■ **Exercise instructions**
Go over the lines below, and when one contains the word "size", copy it.

### Records provided ###

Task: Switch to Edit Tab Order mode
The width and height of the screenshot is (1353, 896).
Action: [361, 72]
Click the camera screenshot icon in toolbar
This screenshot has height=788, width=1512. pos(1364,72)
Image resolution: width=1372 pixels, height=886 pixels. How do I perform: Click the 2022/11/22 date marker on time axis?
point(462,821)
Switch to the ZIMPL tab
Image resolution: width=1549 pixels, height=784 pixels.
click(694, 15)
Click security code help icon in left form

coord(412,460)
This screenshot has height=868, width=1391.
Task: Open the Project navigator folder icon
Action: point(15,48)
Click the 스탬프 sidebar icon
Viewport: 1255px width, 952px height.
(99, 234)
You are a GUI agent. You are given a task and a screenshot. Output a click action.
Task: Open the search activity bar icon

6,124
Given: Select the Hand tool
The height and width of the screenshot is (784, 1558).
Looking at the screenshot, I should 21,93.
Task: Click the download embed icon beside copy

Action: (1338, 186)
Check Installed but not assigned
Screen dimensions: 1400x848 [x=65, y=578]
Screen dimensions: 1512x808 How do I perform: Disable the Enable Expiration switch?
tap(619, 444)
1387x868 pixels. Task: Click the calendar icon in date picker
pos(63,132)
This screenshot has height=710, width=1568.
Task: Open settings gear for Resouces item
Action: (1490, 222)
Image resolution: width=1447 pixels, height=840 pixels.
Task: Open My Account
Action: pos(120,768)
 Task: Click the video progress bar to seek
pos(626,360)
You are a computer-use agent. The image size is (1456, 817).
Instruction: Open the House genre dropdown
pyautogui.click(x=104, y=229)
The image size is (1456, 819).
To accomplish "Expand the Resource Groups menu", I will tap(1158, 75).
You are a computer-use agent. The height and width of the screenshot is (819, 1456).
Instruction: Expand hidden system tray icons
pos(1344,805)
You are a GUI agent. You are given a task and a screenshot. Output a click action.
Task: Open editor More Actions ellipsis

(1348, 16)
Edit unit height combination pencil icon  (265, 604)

###

■ **Your solution**
You are a computer-use agent. The image size is (1456, 817).
The image size is (1456, 819).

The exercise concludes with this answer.